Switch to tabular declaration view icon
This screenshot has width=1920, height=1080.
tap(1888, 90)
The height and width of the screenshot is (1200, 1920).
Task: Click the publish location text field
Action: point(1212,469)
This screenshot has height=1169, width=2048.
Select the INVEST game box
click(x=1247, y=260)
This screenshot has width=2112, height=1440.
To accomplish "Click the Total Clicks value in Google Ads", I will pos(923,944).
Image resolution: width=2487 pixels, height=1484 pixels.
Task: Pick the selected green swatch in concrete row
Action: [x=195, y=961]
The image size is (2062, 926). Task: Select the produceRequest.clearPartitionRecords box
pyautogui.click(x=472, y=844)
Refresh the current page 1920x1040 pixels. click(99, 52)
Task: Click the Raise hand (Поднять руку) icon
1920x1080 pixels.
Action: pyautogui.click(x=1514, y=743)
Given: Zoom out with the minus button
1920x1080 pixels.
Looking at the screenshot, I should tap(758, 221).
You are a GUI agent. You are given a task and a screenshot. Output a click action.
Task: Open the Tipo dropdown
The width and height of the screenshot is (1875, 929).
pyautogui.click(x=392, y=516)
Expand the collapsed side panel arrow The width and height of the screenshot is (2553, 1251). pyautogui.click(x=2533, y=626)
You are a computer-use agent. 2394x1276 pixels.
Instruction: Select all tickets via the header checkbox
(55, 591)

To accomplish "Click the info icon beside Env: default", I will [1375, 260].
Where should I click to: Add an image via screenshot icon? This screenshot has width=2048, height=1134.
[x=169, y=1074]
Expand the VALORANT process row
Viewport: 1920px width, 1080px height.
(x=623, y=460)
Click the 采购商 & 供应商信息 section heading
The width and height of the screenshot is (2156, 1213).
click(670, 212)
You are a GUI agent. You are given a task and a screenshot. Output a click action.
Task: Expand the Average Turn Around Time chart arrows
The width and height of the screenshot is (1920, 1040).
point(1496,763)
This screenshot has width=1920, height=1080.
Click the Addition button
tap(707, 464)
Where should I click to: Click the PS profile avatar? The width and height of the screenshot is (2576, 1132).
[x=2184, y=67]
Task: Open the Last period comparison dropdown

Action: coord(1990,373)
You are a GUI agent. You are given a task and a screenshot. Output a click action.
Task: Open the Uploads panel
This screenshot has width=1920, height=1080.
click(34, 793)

───

Hand back the listing exactly. Include every line.

Switch to tabular declaration view icon
This screenshot has width=1920, height=1080.
tap(1888, 90)
The height and width of the screenshot is (1200, 1920).
Task: Click the publish location text field
Action: point(1212,469)
This screenshot has height=1169, width=2048.
Select the INVEST game box
click(x=1247, y=260)
This screenshot has width=2112, height=1440.
To accomplish "Click the Total Clicks value in Google Ads", I will pos(923,944).
Image resolution: width=2487 pixels, height=1484 pixels.
Task: Pick the selected green swatch in concrete row
Action: [x=195, y=961]
The image size is (2062, 926). Task: Select the produceRequest.clearPartitionRecords box
pyautogui.click(x=472, y=844)
Refresh the current page 1920x1040 pixels. click(99, 52)
Task: Click the Raise hand (Поднять руку) icon
1920x1080 pixels.
Action: pyautogui.click(x=1514, y=743)
Given: Zoom out with the minus button
1920x1080 pixels.
Looking at the screenshot, I should tap(758, 221).
You are a GUI agent. You are given a task and a screenshot. Output a click action.
Task: Open the Tipo dropdown
The width and height of the screenshot is (1875, 929).
pyautogui.click(x=392, y=516)
Expand the collapsed side panel arrow The width and height of the screenshot is (2553, 1251). pyautogui.click(x=2533, y=626)
You are a computer-use agent. 2394x1276 pixels.
Instruction: Select all tickets via the header checkbox
(55, 591)

To accomplish "Click the info icon beside Env: default", I will [1375, 260].
Where should I click to: Add an image via screenshot icon? This screenshot has width=2048, height=1134.
[x=169, y=1074]
Expand the VALORANT process row
Viewport: 1920px width, 1080px height.
(x=623, y=460)
Click the 采购商 & 供应商信息 section heading
The width and height of the screenshot is (2156, 1213).
click(670, 212)
You are a GUI agent. You are given a task and a screenshot. Output a click action.
Task: Expand the Average Turn Around Time chart arrows
The width and height of the screenshot is (1920, 1040).
point(1496,763)
This screenshot has width=1920, height=1080.
Click the Addition button
tap(707, 464)
Where should I click to: Click the PS profile avatar? The width and height of the screenshot is (2576, 1132).
[x=2184, y=67]
Task: Open the Last period comparison dropdown

Action: coord(1990,373)
You are a GUI agent. You are given a task and a screenshot. Output a click action.
Task: Open the Uploads panel
This screenshot has width=1920, height=1080.
click(34, 793)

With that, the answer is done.